Shares of CarMax, Inc. (KMX) experienced a significant downturn, plummeting to $42.54 with a 13.33% decline as investors reacted to disappointing quarterly results. The used car retailer’s performance revealed substantial challenges including a quarterly loss, deteriorating sales momentum, and persistent cost pressures. Additionally, a substantial goodwill impairment further exacerbated the negative investor sentiment.
CarMax posted a net loss of $120.7 million during the fourth quarter ending February 2026. This represents a stark reversal from the $89.9 million in net income generated during the same period one year prior.

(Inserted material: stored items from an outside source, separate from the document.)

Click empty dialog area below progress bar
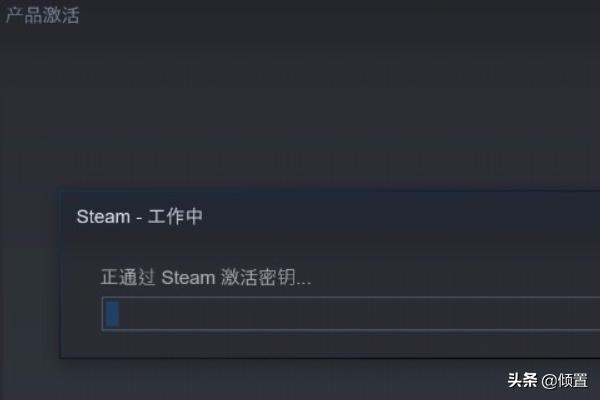600x400 pixels. point(331,343)
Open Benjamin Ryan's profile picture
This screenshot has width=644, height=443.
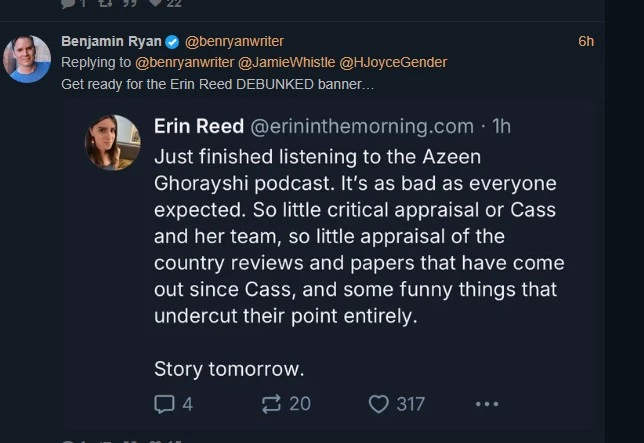click(27, 59)
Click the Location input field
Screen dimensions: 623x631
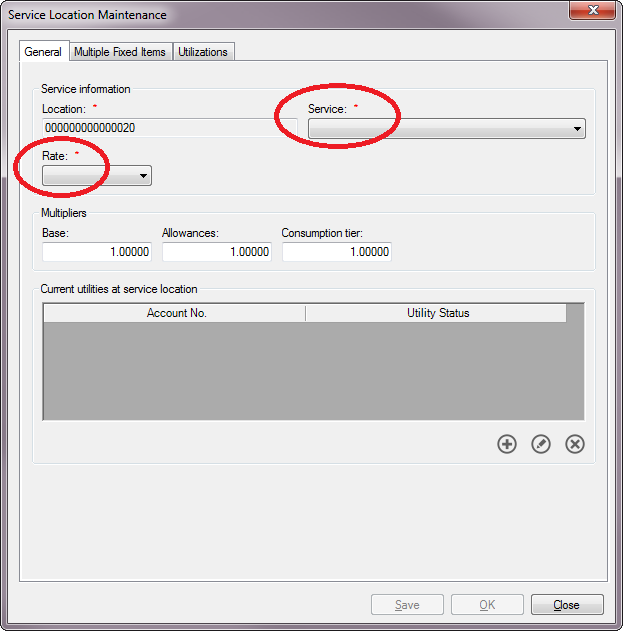(170, 128)

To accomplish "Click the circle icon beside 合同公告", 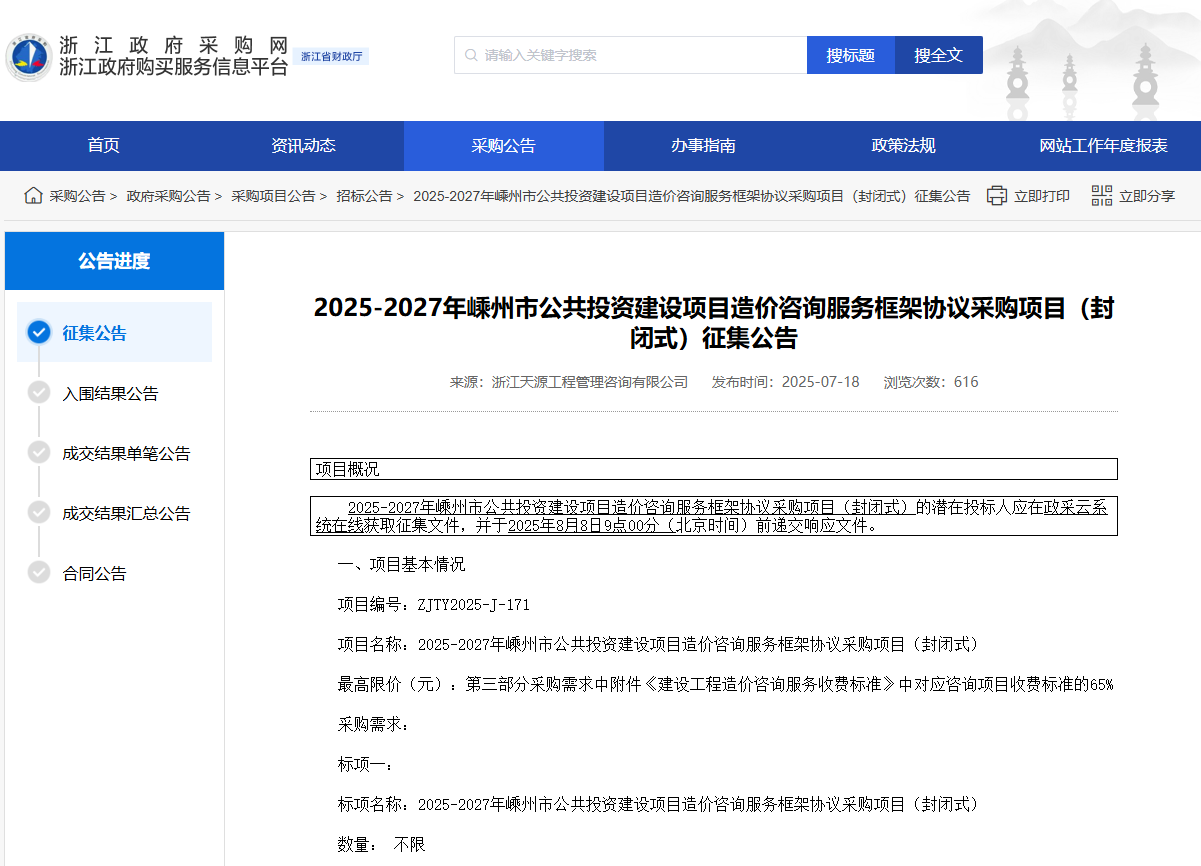I will pos(39,573).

The per-share loss stood at $0.85 on a diluted basis, marking a substantial deterioration in financial health.
A non-cash goodwill impairment totaling $141.3 million was recorded in the period. Management attributed this charge to reduced market capitalization and revised financial projections pointing to weaker future performance. The write-down significantly contributed to the overall loss for the quarter.
When excluding the impairment and restructuring expenses, adjusted earnings came to $0.34 per share. Nevertheless, this figure represented a decline compared to the prior year’s adjusted results. Core profitability metrics continued showing weakness even after accounting adjustments.

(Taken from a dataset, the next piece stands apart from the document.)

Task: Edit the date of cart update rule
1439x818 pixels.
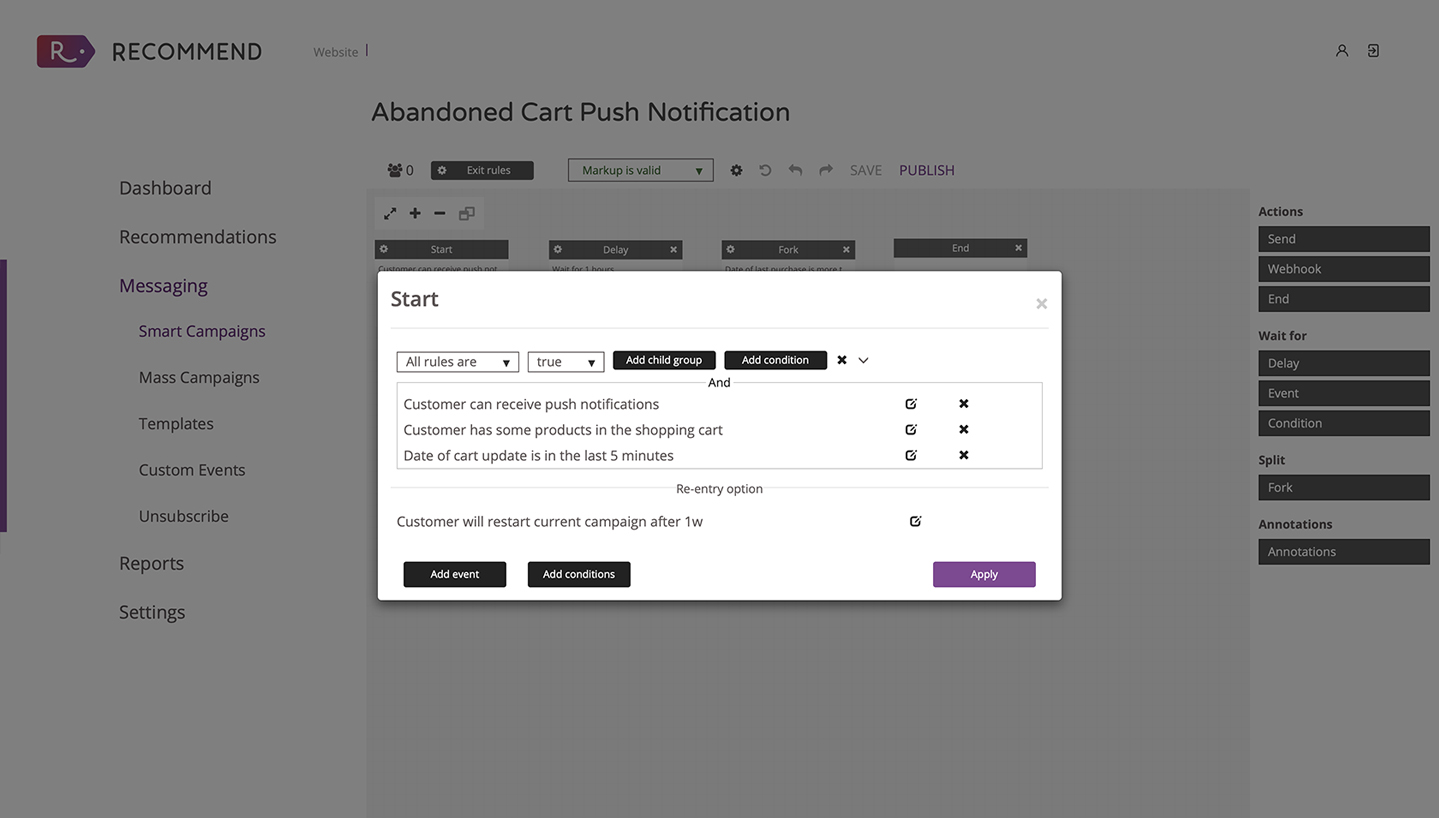Action: (x=911, y=455)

Retail used vehicle unit sales totaled 181,188 during the quarter, representing a 0.8% decrease year-over-year. On a comparable store basis, sales deteriorated further with a 1.9% decline, suggesting weakened traffic and conversion. Total retail revenue contracted 1.2% as both volume and average selling prices faced headwinds.
Gross profit generated per retail vehicle unit fell to $2,115, down $207 compared to the previous year’s quarter. The company implemented pricing strategies to stimulate sales activity in a competitive environment. Consequently, retail profit margins experienced notable compression throughout the period.

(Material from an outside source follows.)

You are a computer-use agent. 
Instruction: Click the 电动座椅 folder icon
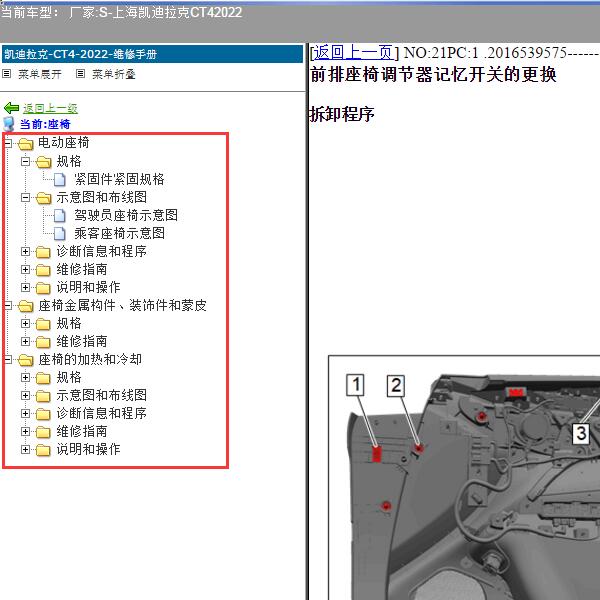point(25,144)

Wholesale operations saw unit sales grow 3.0%, offering some offset to retail weakness. However, gross profit per wholesale unit declined $105 to $940. The margin deterioration negated much of the benefit from increased wholesale volume.
Overall gross profit contracted 9.4% to $605.3 million, demonstrating widespread margin deterioration. Conversely, selling, general, and administrative expenses held steady at $611.3 million, creating greater cost pressure relative to revenue. SG&A expenses exceeded gross profit, reaching 101% of gross profit for the period.
CarMax Auto Finance contributed $143.7 million in income, down 9.8% from the prior year quarter. The decrease stemmed from lower outstanding loan balances and increased credit loss provisioning. Growing exposure to subprime borrowers introduced additional financial risk in the near term.
The company raised its annual cost reduction goal to $200 million to be achieved by fiscal year 2027. Leadership implemented workforce reductions and organizational restructuring initiatives to enhance operational efficiency. Despite these measures, profitability stabilization remains elusive.